■ **Your goal**
Every line of the data that contains the string "pixel" must be copied.
START Record set
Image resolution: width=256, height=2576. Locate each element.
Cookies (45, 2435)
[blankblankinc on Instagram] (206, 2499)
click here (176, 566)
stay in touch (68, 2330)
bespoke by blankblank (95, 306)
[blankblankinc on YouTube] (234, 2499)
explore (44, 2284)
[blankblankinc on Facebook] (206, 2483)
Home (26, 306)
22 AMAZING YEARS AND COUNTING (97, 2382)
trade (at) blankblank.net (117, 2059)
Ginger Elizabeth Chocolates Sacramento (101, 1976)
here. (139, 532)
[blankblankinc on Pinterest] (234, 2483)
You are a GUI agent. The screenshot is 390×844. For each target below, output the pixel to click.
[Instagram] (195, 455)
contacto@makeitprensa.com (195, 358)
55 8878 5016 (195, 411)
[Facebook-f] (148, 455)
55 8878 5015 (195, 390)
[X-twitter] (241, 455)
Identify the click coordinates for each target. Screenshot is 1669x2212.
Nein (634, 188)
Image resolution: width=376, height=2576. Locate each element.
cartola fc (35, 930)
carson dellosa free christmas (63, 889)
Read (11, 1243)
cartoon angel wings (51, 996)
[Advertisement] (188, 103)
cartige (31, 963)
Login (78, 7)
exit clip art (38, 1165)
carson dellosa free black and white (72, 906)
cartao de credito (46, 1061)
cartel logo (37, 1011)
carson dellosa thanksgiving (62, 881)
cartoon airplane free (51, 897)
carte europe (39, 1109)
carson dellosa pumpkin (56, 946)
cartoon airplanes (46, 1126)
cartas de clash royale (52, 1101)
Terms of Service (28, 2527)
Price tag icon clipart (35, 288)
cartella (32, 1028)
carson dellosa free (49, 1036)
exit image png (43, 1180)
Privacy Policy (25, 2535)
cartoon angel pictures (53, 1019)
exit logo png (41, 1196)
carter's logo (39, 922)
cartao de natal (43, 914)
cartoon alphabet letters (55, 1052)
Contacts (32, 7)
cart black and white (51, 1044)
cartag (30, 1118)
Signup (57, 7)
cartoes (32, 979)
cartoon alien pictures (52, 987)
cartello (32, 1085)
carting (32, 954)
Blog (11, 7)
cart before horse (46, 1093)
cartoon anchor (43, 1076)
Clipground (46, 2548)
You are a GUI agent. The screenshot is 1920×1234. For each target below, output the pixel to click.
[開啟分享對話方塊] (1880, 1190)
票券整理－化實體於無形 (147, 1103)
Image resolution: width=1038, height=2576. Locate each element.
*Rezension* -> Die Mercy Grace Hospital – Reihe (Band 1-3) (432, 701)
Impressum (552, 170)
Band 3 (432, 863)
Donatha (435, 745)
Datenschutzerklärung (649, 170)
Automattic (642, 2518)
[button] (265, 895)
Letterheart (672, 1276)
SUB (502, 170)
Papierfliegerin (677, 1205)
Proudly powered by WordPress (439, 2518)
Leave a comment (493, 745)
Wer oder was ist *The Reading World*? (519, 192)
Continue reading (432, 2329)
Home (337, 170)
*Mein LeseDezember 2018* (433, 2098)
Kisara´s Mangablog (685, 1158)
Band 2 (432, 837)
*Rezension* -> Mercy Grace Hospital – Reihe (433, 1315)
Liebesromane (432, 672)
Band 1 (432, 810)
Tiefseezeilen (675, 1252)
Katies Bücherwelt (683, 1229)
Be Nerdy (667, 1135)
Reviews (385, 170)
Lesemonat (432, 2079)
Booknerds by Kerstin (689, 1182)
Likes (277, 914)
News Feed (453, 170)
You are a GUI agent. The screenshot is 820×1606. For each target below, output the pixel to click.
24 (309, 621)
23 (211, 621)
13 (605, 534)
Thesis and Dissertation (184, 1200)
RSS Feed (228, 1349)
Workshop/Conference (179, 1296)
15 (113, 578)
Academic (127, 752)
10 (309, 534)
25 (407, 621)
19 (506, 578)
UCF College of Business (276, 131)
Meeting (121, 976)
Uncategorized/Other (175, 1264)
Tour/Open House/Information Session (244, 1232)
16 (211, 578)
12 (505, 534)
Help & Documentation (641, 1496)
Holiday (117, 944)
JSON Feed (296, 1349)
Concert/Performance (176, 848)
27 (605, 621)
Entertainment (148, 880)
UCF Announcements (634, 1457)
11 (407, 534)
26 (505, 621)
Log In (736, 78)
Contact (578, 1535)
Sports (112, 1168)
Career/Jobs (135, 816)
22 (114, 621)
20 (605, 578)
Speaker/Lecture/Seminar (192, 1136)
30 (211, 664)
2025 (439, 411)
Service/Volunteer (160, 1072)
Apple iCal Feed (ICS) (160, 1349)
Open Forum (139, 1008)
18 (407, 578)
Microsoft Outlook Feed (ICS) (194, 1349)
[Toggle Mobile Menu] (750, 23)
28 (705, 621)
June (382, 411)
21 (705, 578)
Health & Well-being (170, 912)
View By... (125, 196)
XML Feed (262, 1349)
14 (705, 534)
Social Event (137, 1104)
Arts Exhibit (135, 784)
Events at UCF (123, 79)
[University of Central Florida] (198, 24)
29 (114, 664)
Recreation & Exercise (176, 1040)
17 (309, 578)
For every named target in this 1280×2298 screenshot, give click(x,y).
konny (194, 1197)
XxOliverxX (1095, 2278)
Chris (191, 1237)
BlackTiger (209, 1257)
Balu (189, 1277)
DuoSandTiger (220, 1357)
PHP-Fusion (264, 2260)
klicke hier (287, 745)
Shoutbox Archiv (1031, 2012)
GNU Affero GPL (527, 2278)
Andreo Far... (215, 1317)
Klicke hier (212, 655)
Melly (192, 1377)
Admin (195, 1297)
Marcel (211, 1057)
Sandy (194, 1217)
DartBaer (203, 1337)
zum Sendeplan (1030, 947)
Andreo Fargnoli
END Record set
■ **Result**
You are a GUI agent. The screenshot is 390×844. For each target below, output the pixel to click.
You are a GUI agent. The screenshot is 1920×1234. For each target below, output the pixel to click.
You are a GUI agent. The screenshot is 820×1606. For each target below, output the pixel to click.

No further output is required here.